If you can find a bank branch anywhere, you will be directed to a screen and keyboard. The public is being psychologically conditioned to work for the bank (I keep thinking of Fritz Lang’s ‘Metropolis’). Of course they will wipe out as many staff as possible.They want to reduce banking to providing the customer with a screen and keyboard; basically do their own banking, and eventually, no doubt, carry all the risks. The bank just wants to handle money that allows the money to wash through their system and use big margins automatically attached to every pound, to clean out vast profits for negligible cost, and finally transfer more and more of the risk on to the customer (I suspect risk transfer will be the third stage in the journey to the dreams of avarice).
The only risk to banks will be that they are taken over by Big Tech. When Banks and Big Tech are one, we are all finished. Democracy will not matter.
John, you make an excellent point about Banks transferring risk from themselves to customers.
In the past a bank got robbed and it lost money.
Today, a customer doing internet banking on their phone or lap-top gets robbed and its their problem.
It has occurred to me that if Banks want customers to do internet banking then they should provide them with internet connected devices for which the banks take full security responsibility.
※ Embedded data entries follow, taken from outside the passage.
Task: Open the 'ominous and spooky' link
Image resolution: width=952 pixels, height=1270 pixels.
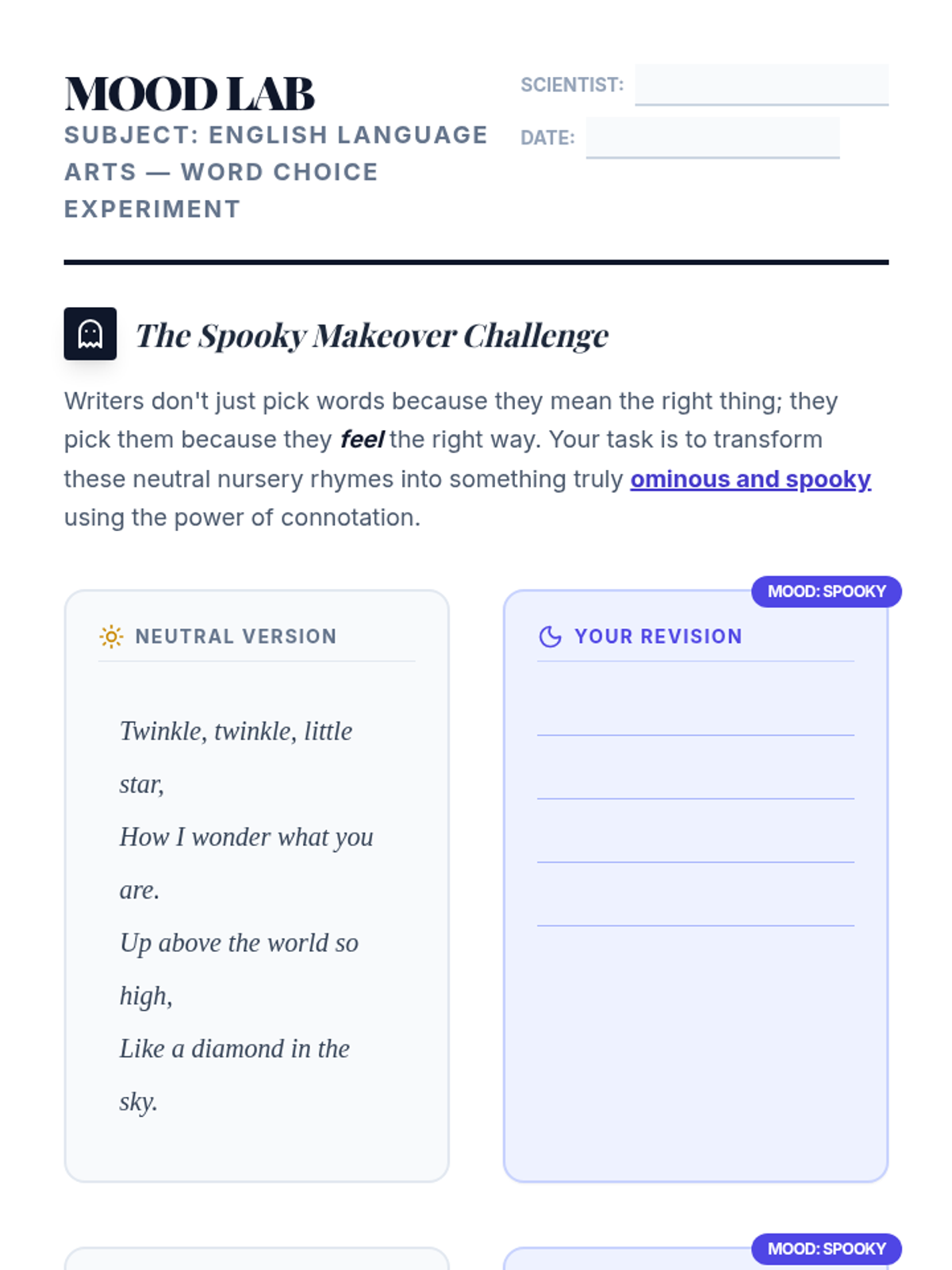Action: (x=750, y=479)
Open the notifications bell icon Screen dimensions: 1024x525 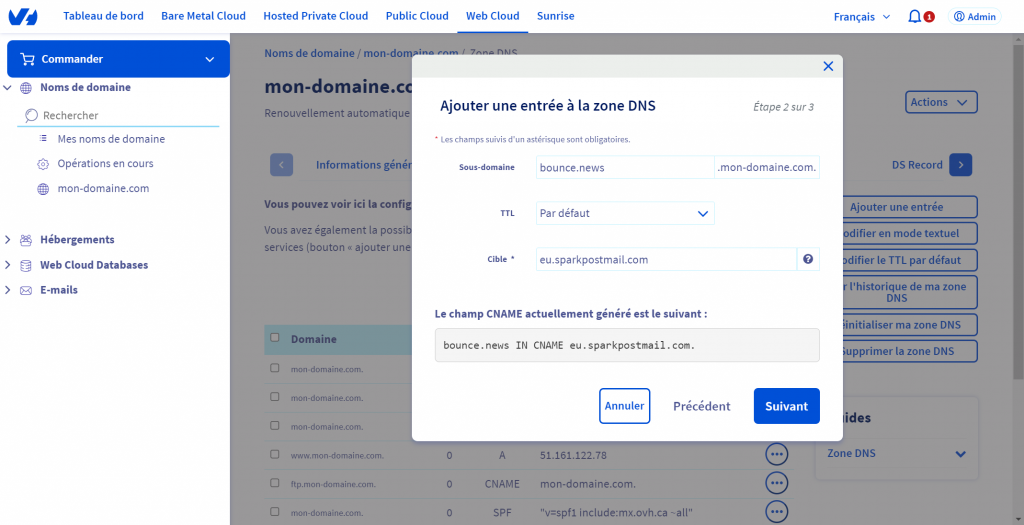pos(914,17)
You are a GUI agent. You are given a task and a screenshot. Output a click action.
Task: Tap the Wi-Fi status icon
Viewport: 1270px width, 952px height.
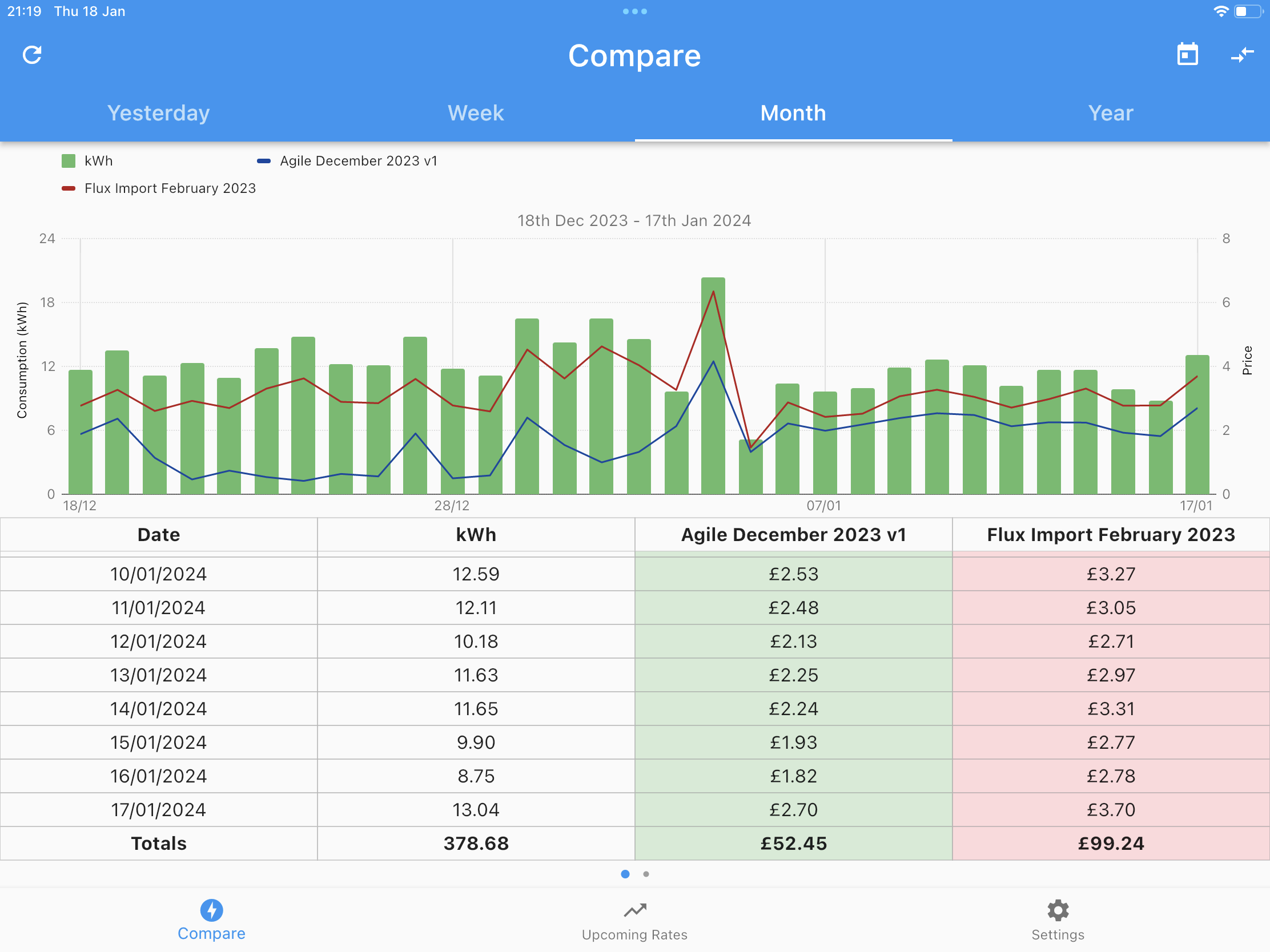[x=1221, y=11]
Produced by the million they would not cost much for an individual device and could receive regular software security up dates from the bank.
After all, isn’t providing security supposed to be what banks do for the money we allow them to look after?
Interesting idea
Mr Langston,
These are the issues that are being overlooked for the ‘God of the Internet’: consumer convenience. One click. To your door. Instant gratification. This is a seduction; and in the case of the banks, there is no incentive to keep the risks in-house, if they can transfer them to the user through the suasion of banking as a ‘one-click’ enterprise, and best of all, without anyone noticing. Who is noticing?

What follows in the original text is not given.